MENGANTISIPASI TERULANGNYA KEMBALI KRISIS AIR BERSIH DAN KEKERINGAN DI TENGAH MELIMPAHNYA SUMBER MATA AIR DI PASURUAN
Pasuruan, garengpetruk.com
Oleh Firnas
Kabupaten Pasuruan, Jawa Timur, dikenal sebagai daerah yang kaya akan sumber air baku, termasuk di antaranya mata air Umbulan Pasuruan yang memiliki debit fantastis mencapai ± 5000 liter per detik. Ironisnya, di tengah kelimpahan ini, krisis air bersih dan ancaman kekeringan justru menjadi momok yang menghantui sebagian warganya.
PDAM Kota Pasuruan, sebagai pihak yang bertanggung jawab atas pemenuhan kebutuhan air bersih, hanya diperbolehkan memanfaatkan sekitar ± 165 liter per detik dari Umbulan. Sebagian besar sisanya dialirkan ke PDAB Jatim. Kondisi ini menjadi perhatian serius mengingat kebutuhan air bersih di Kota Pasuruan terus meningkat seiring bertambahnya jumlah penduduk yang pada tahun 2020 mencapai 178.846 jiwa.
Data menunjukkan, kebutuhan air bersih untuk domestik mencapai 233.492 liter/detik, non-domestik 35.024 liter/detik, dengan kebutuhan harian rata-rata 322.219 liter/detik dan kebutuhan puncak mencapai 502.662 liter/detik. Ketidakseimbangan antara kebutuhan yang tinggi dan alokasi sumber air yang terbatas menjadi tantangan besar.
Kabupaten Pasuruan, yang diapit oleh jajaran pegunungan seperti Arjuna, Welirang, dan Tengger, memiliki potensi sumber mata air yang melimpah. Potensi ini justru menarik minat industri Air Minum Dalam Kemasan (AMDK) untuk mengeksploitasi kekayaan alam tersebut. Puluhan perusahaan AMDK skala besar beroperasi di sepanjang wilayah Gempol, Pandaan, Prigen, dan kecamatan lainnya, memanfaatkan sumber air pegunungan yang kaya mineral. Merek-merek ternama seperti Aqua, Club, Cheers, dan Cleo lahir dari sumber air di kaki Gunung Arjuna. Bahkan, Kabupaten Pasuruan dijuluki sebagai "surga" industri AMDK di Jawa Timur.

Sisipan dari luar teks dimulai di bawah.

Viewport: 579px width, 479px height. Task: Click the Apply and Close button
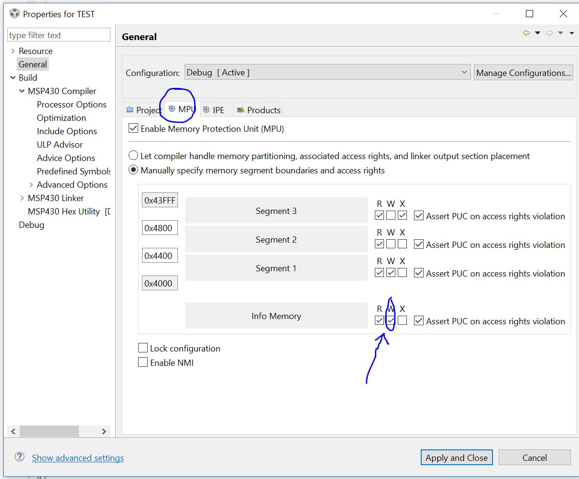tap(456, 457)
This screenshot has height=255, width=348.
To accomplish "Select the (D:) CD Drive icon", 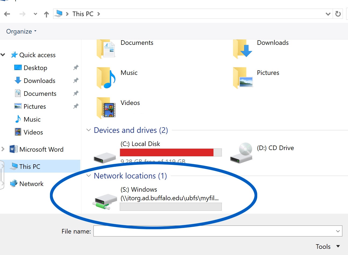I will 241,153.
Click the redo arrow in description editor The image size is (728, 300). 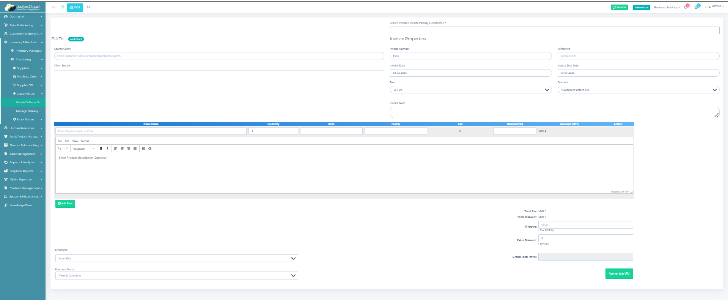click(66, 148)
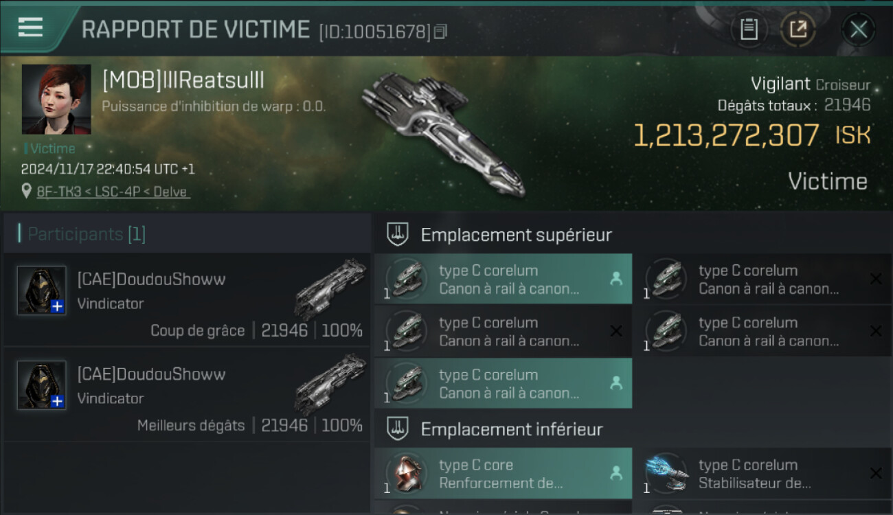Copy the report ID icon
893x515 pixels.
440,32
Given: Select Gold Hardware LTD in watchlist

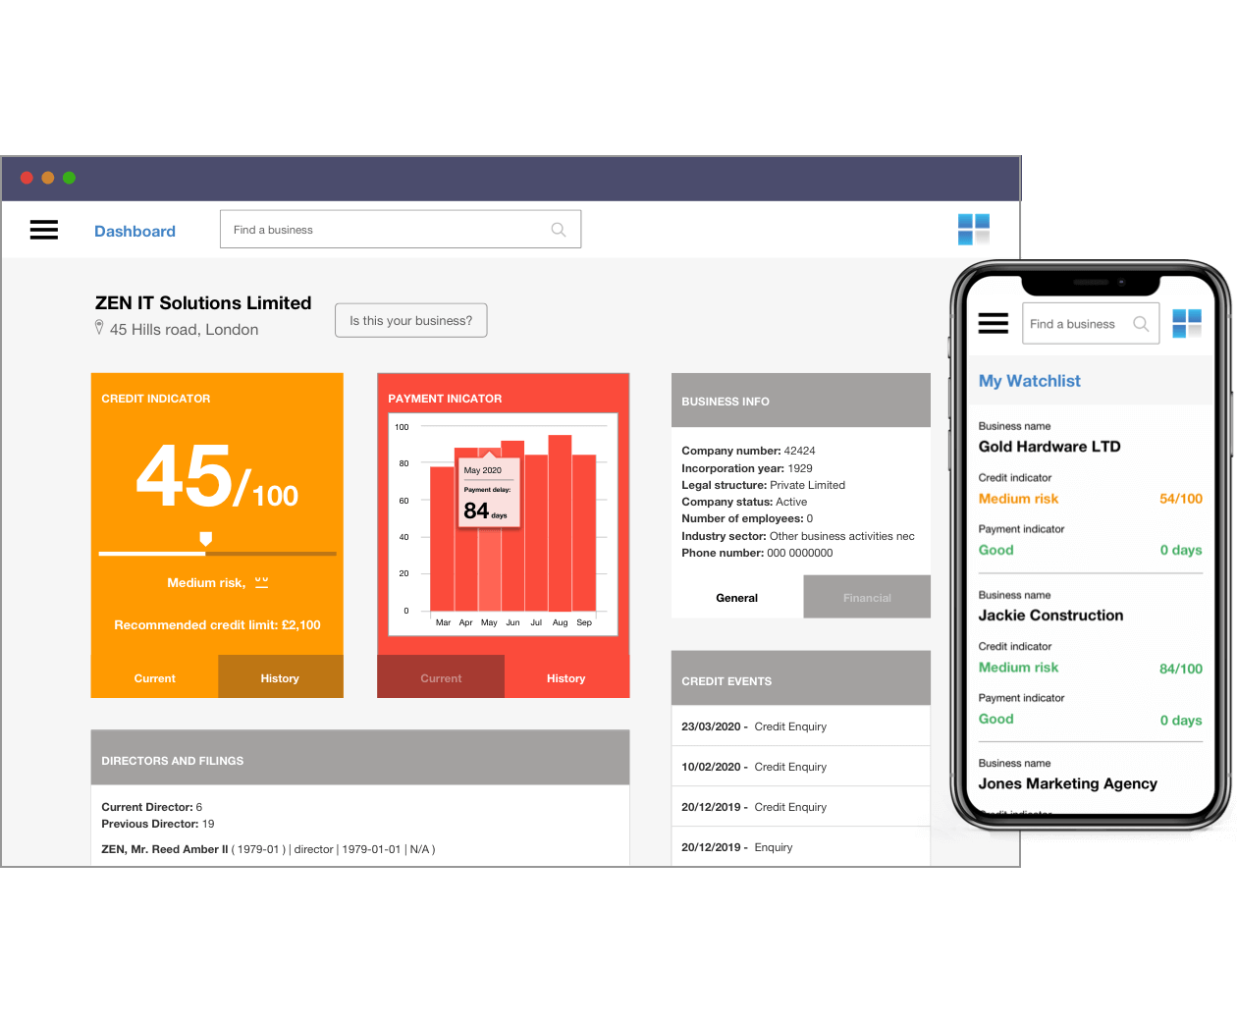Looking at the screenshot, I should click(x=1049, y=447).
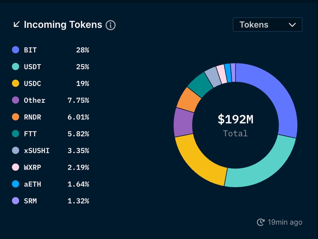Click the FTT legend label

pos(30,134)
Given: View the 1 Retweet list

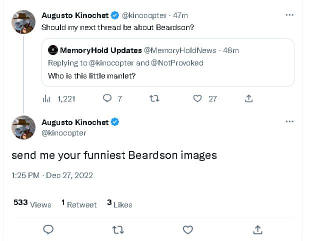Looking at the screenshot, I should tap(79, 204).
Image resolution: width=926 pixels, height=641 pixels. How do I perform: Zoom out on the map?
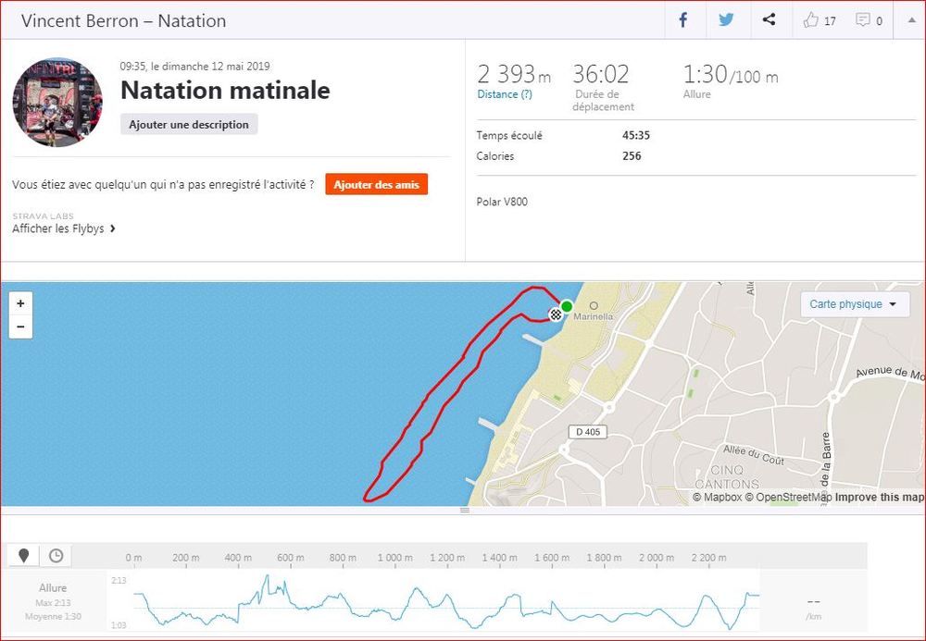tap(20, 327)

Namun, "surga" ini terancam redup. Berbagai penelitian menunjukkan adanya penurunan debit air yang signifikan. Gunawan Wibisono, seorang hidrolog dari Universitas Merdeka Malang, mengungkapkan bahwa debit mata air Umbulan menyusut drastis dari 6000 liter/detik pada era 90-an menjadi hanya sekitar 3.200 liter/detik pada tahun 2017. Penurunan hampir 50% ini mengkhawatirkan, terutama terkait dengan proyek Sistem Penyedia Air Minum (SPAM) Nasional yang membutuhkan debit 4.000 liter/detik untuk didistribusikan ke lima kota di sekitar Pasuruan.
Wibisono dan peneliti dari Universitas Gadjah Mada, Haris Miftahul Fajar, mengidentifikasi kerusakan lingkungan dan pengeboran air tanah ilegal sebagai faktor utama penurunan debit air. Dampak penurunan ini sudah dirasakan oleh masyarakat. Esai berjudul "Mati Dahaga di Tengah Telaga" menggambarkan kesulitan warga Desa Karangjati Lumbang, dekat dengan sumber air Umbulan, yang harus mengantri air bersih dengan jatah terbatas. Kondisi serupa juga dialami di sejumlah desa lain di berbagai kecamatan di Pasuruan.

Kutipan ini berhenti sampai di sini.